» **Yapılacak İşler**
1 - Aşağıdaki düğün fotoğrafçılığı metninde "ilk iş çiftleri" sözlerinden başlayıp "bir devrim gerçekleşti." sözlerine kadar uzanan bölümün tamamını aynen yeniden yazar mısınız?
2 - Aşağıdaki düğün fotoğrafçılığı metnine göre şu ifadeler doğru mu: (a) Geçmişte düğün fotoğrafçılığı, birçok iş koluna göre cazip bir meslek sayılıyordu. (b) Yeni düğün fotoğrafçıları, fotoğrafın fon yerine gerçek doğayla bütünleşebileceğini gösterdi. (c) Düğün fotoğrafçısı olma fikri günümüzde giderek azalıyor. Her biri için evet ya da hayır deyip metinden belirleyici sözleri birebir alıntılar mısınız?

DÜĞÜN FOTOĞRAFÇISI DEVRİMİ
Düğün fotoğrafçısı olma fikri, günümüzde katlanarak artıyor.
Geçtiğimiz yıllarda düğün fotoğrafçısı denilince akla, düğün salonlarında fotoğraf çeken yada bir dükkanı olan küçük stüdyosunda düğün fotoğrafı çeken esnaflar geliyordu. Yani ya günlük yevmiyeyle çalışan bir düğün salonu işçisi yada esnaf olarak dükkanı olan fotoğrafçı olmak gerekiyordu. Buda birçok iş koluna göre çokta cazip gelen bir meslek değildi. Ancak günümüzde düğün fotoğrafçısı genç ve yetenekli insanların ellerinde bambaşka bir boyuta ulaştı. Aslında düğün fotoğrafçıları hakettiği değeri söke söke hakederek ulaştı.
ilk iş çiftleri tozlu ve eskimiş stüdyolardan çıkartı. Fotoğrafın fon yerine gerçek doğa ile bütünleşebileceğini gösterdi. Sonra yıllardır makinelerini bile değiştirmemiş düğün fotoğrafçısı zihniyetinden kurtarıp, teknoloji ile buluşturdu. Son teknoloji makinalar, lensler ve diğer ekipmanlar. 40 yıldır düğün fotoğrafına bir civi çakmamış abiler gitti, yerine her gün yeni bir konsept geliştiren istekli, işini seven ve çalışkan düğün fotoğrafçıları geldi. Ve gerçek bir devrim gerçekleşti.

» **Kayıtlı Veriler**
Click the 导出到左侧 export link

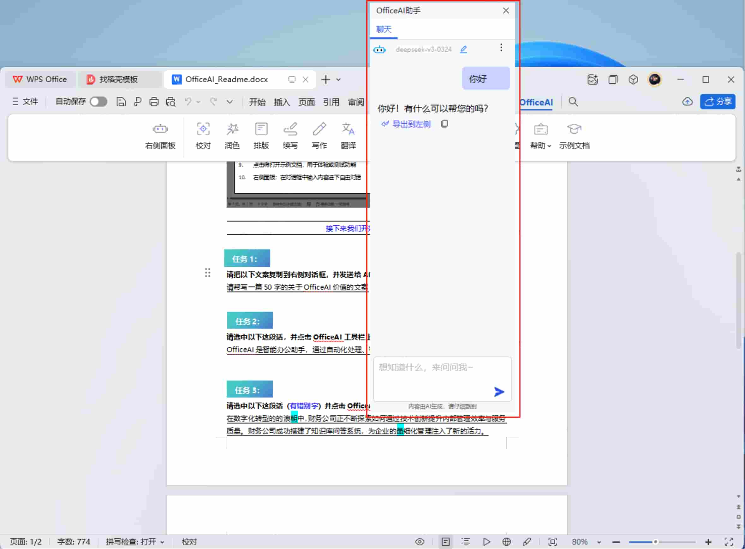[411, 124]
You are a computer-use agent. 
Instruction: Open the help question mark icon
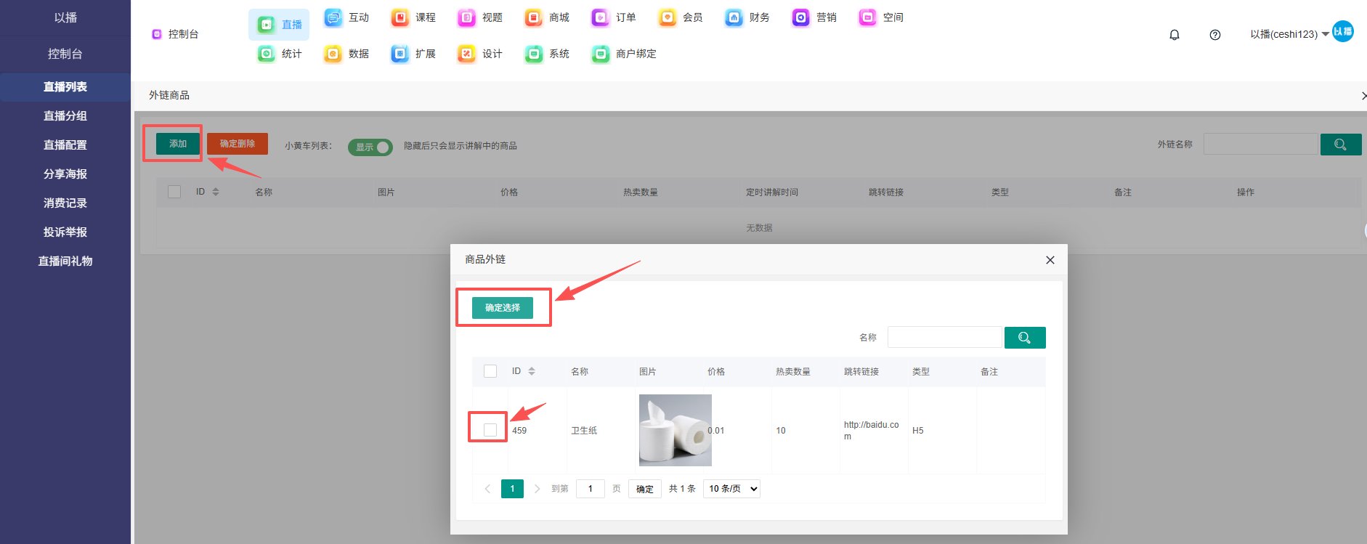coord(1214,35)
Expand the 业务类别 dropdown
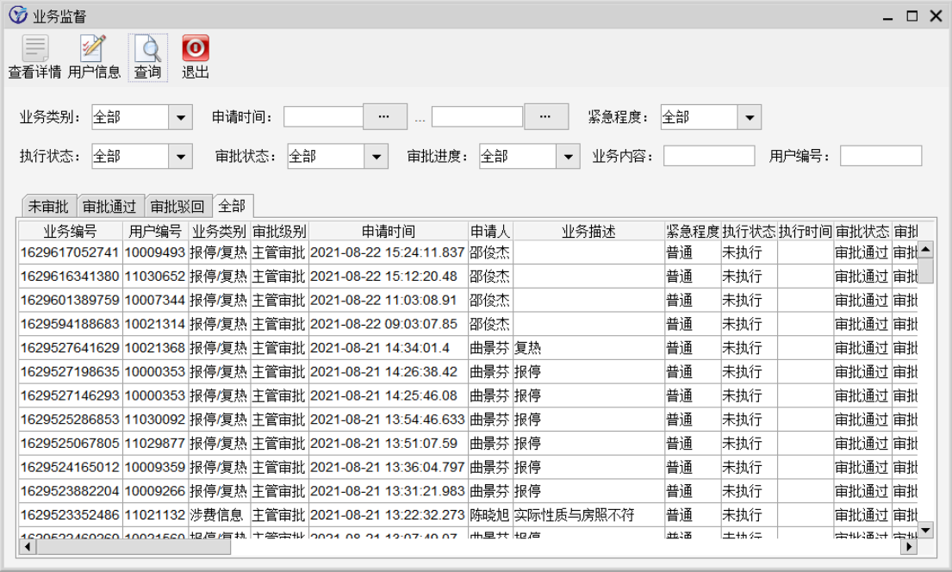952x572 pixels. pos(180,117)
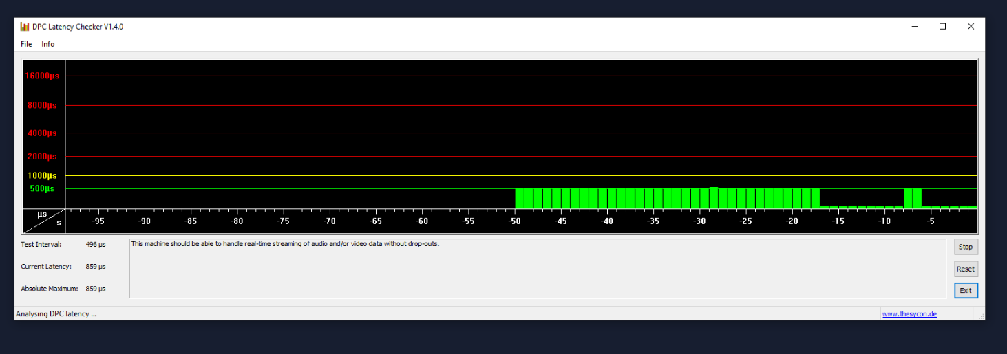
Task: Click the Exit button
Action: 965,291
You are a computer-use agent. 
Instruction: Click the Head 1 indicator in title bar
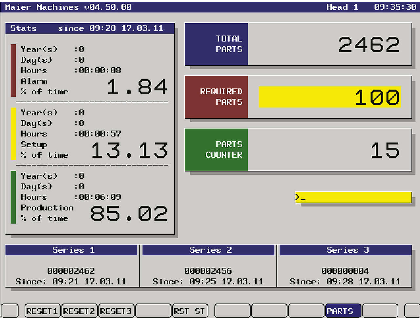(342, 7)
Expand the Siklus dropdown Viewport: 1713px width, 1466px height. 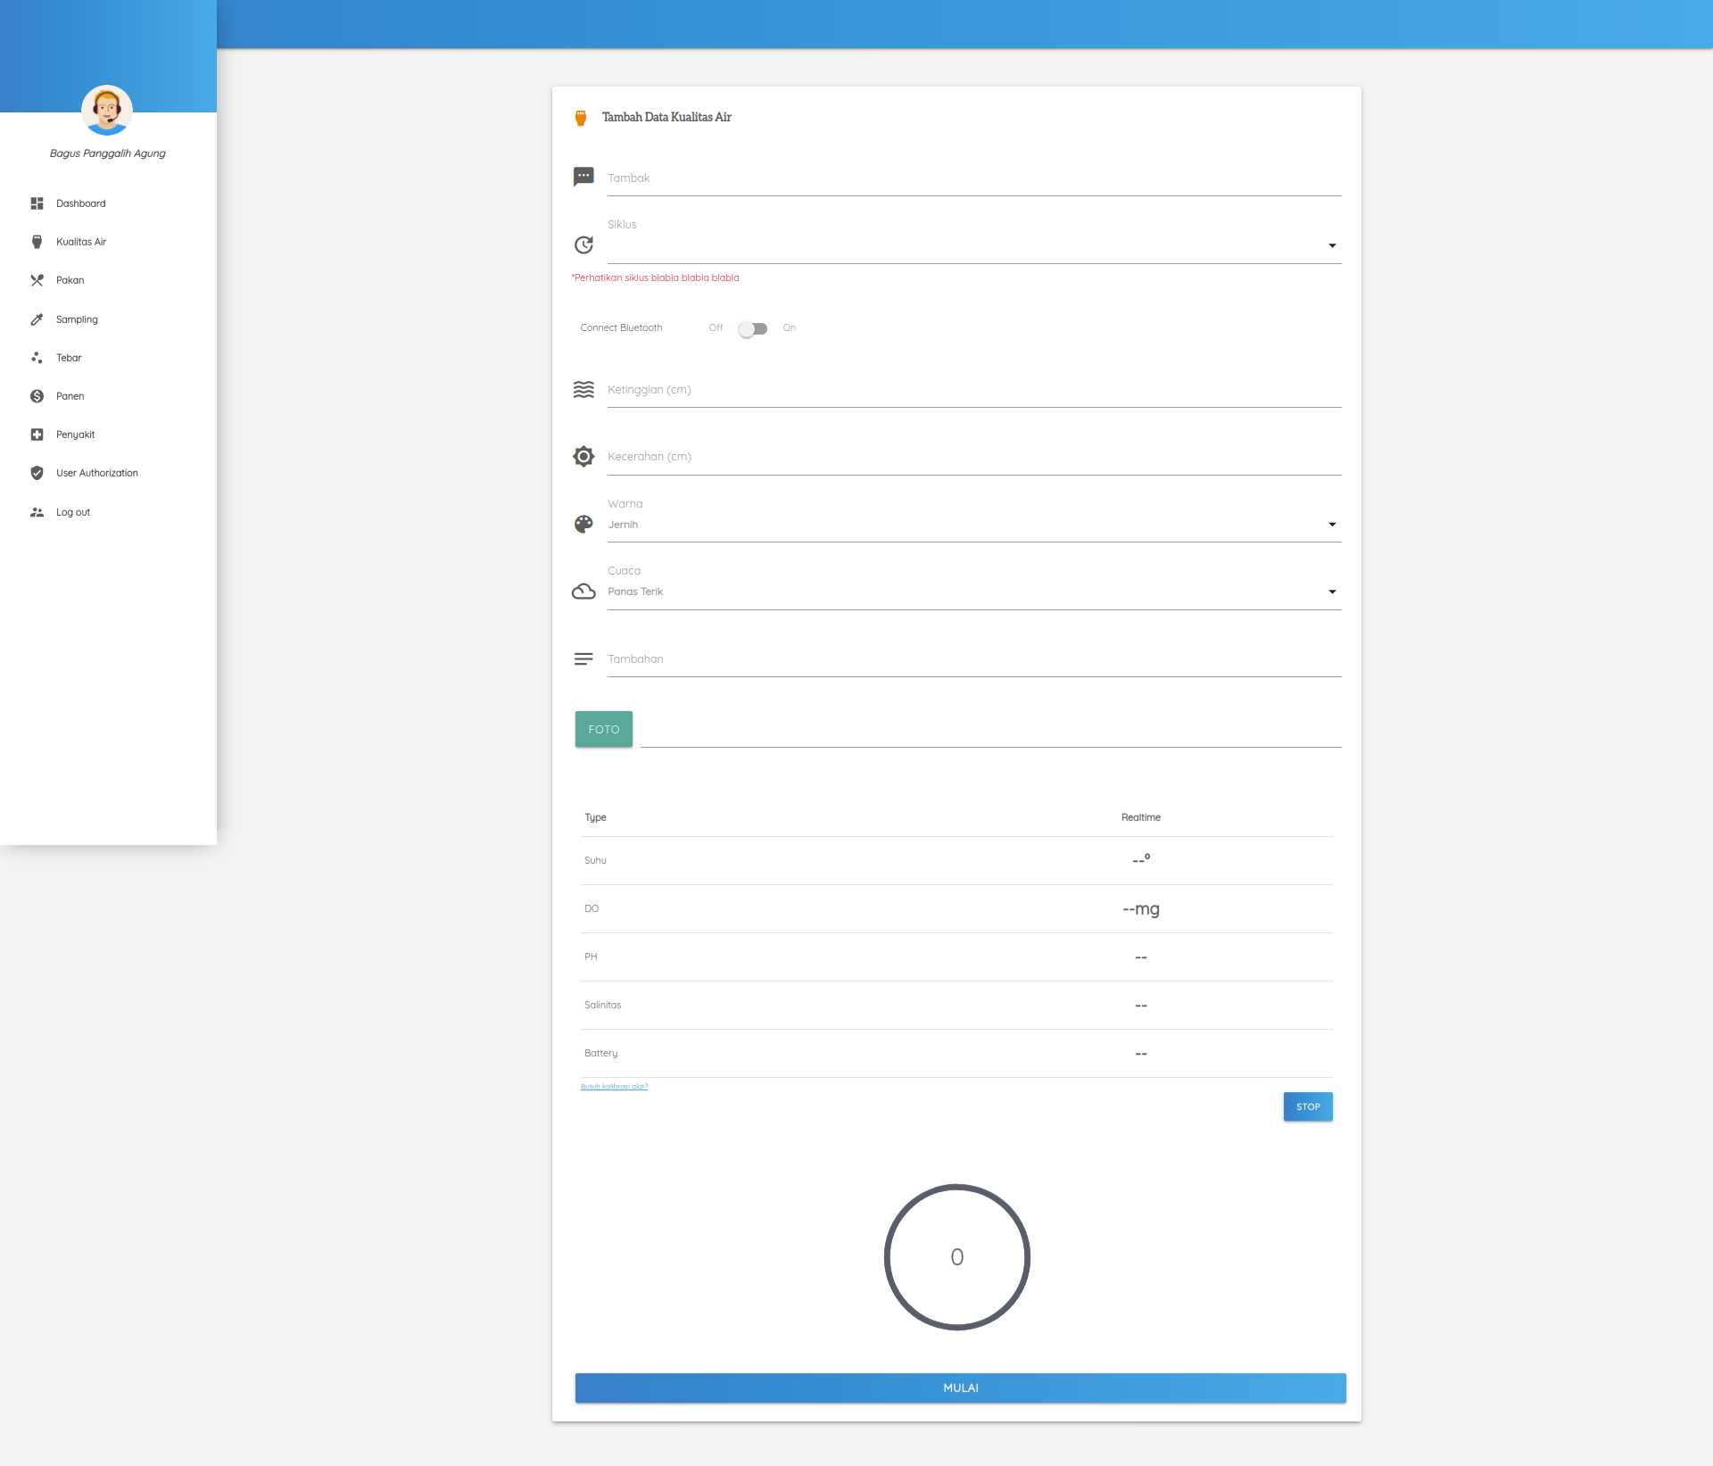click(x=973, y=245)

» **Görev Sonuçları**
1 -
ilk iş çiftleri tozlu ve eskimiş stüdyolardan çıkartı. Fotoğrafın fon yerine gerçek doğa ile bütünleşebileceğini gösterdi. Sonra yıllardır makinelerini bile değiştirmemiş düğün fotoğrafçısı zihniyetinden kurtarıp, teknoloji ile buluşturdu. Son teknoloji makinalar, lensler ve diğer ekipmanlar. 40 yıldır düğün fotoğrafına bir civi çakmamış abiler gitti, yerine her gün yeni bir konsept geliştiren istekli, işini seven ve çalışkan düğün fotoğrafçıları geldi. Ve gerçek bir devrim gerçekleşti.

2 -
(a) Hayır: "Buda birçok iş koluna göre çokta cazip gelen bir meslek değildi."
(b) Evet: "Fotoğrafın fon yerine gerçek doğa ile bütünleşebileceğini gösterdi."
(c) Hayır: "Düğün fotoğrafçısı olma fikri, günümüzde katlanarak artıyor."